Les travailleurs sans-papiers lyonnais bataillent aussi pour leur régularisation

En privilégiant la négociation.

Ils travaillent, payent leurs cotisations sociales et parfois des impôts mais n'ont pas de titre de séjour. Plutôt, ils ont produit un faux à leur employeur pour pouvoir être embauchés. Aujourd'hui, soutenus par la CGT, ces travailleurs sans papiers demandent leur régularisation à Paris comme à Lyon. Mais contrairement aux grèves qui se déroulent depuis le 15 avril en Île-de-France, une autre stratégie a été privilégiée dans le Rhône. Dans les prochains jours, une dizaine de dossiers de demande de régularisation vont être déposés à la préfecture. "Après l'affaire de Papa Chahidi*, la préfecture nous a promis d'examiner tous les dossiers de régularisation par le travail qu'on aurait à leur présenter, explique Patrick Soulinhac, du Collectif Immigration de la CGT du Rhône.
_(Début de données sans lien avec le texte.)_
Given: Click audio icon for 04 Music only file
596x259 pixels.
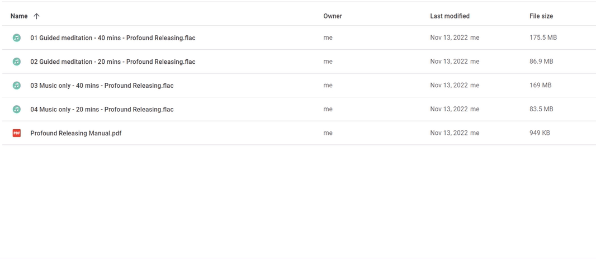Looking at the screenshot, I should (16, 110).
On les a pris aux mots. Dans les prochaines semaines, on devrait déposer environ 25 dossiers. Si cette "négociation" n'aboutit pas, on se réserve la possibilité de faire plus de bruit. La période s'y prête..."
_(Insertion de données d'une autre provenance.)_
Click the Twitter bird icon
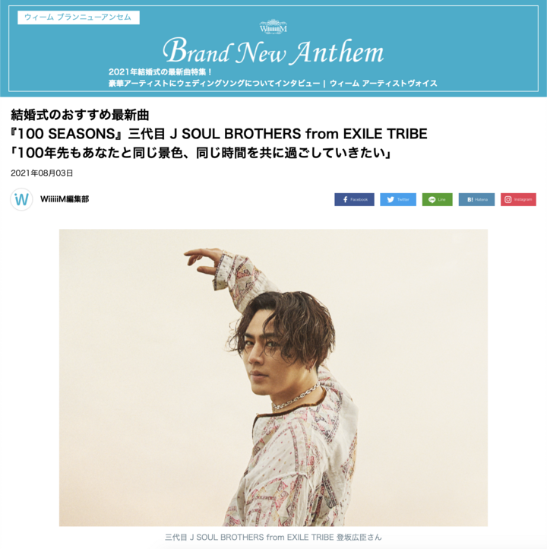The width and height of the screenshot is (547, 549). 390,199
La négociation plutôt que la grève
Samedi 19 avril, on s'affaire au local de la CGT. Les travailleurs sans papiers, Maliens pour la plupart, finissent de constituer leur dossier : fiches de paie, contrats de travail et avis d'imposition. "J'ai payé 800 euros l'année dernière et 1700 euros l'année d'avant", précise Abdoulaye**. Ils travaillent tous dans le bâtiment, via des agences d'intérim lyonnaises, exceptés deux employés d'une entreprise de recyclage. "Les patrons savent tous qu'ils travaillent avec de faux titre de séjour mais ils laissent faire, poursuit Patrick Soulinhac. Comme ça ils peuvent les payer une misère". La grande majorité d'entre eux disent travailler depuis cinq ans mais leurs salaires ne décollent pas. "Je fais l'enrobé des routes mais pourtant sur ma fiche de paye je suis aide-maçon. Du coup, je gagne 8,5 euros de l'heure au lieu de 11,5 euros", explique Dramane.

Hypocrisie
Certains, comme Traoré, ont déjà fait des séjours au centre de rétention puis ont été libérés. Il est tout de suite retourné travailler sur le chantier. Amadou, lui, s'est fait contrôler par la police en décembre dernier : "Ils m'ont mis 48 heures en garde-à-vue puis m'ont relâché en me disant de ne plus travailler. Un mois après, mon agence d'intérim m'a rappelé et je suis retourné sur le chantier". Patrick Soulinhac ne décolère pas : "C'est une vaste hypocrisie. Les employeurs, surtout dans le BTP, ont besoin de cette main d'œuvre pour leurs chantiers. Ils le font savoir à la préfecture qui laisse faire. Les services de police savent pertinemment qu'ils travaillent tous avec de faux titres de séjour". La CGT tente aussi de séduire ces patrons pour qu'ils s'engagent par écrit à continuer à employer ces sans papiers (lire encadré). Exploiteurs ou bienfaiteurs, les employeurs lyonnais de sans papiers font profil bas : "nous ne pouvons pas savoir si un tel ou tel travaille avec des faux papiers, nous explique la gérante d'une petite agence d'intérim spécialisée dans le BTP. Depuis juillet 2007, nous transmettons tous les titres de séjour aux services de la préfecture. Depuis cette date nous n'avons eu qu'un mauvais retour. Nous supposons donc que tous les autres sont bons. Mais nous ne pouvons pas le savoir. Quant à la personne qui avait de faux papiers, nous avons immédiatement stoppé son contrat". Elle ajoute : "Il serait mieux pour tout le monde de régulariser ceux qui travaillent. Il y a de la place !" Si certains patrons appuient leurs salariés sans papiers, en remplissant des attestations, ils renâclent à le faire publiquement. On peut les comprendre : employer un étranger qui n'a pas d'autorisation de travail est passible de 15 000 euros d'amende et de cinq ans d'emprisonnement.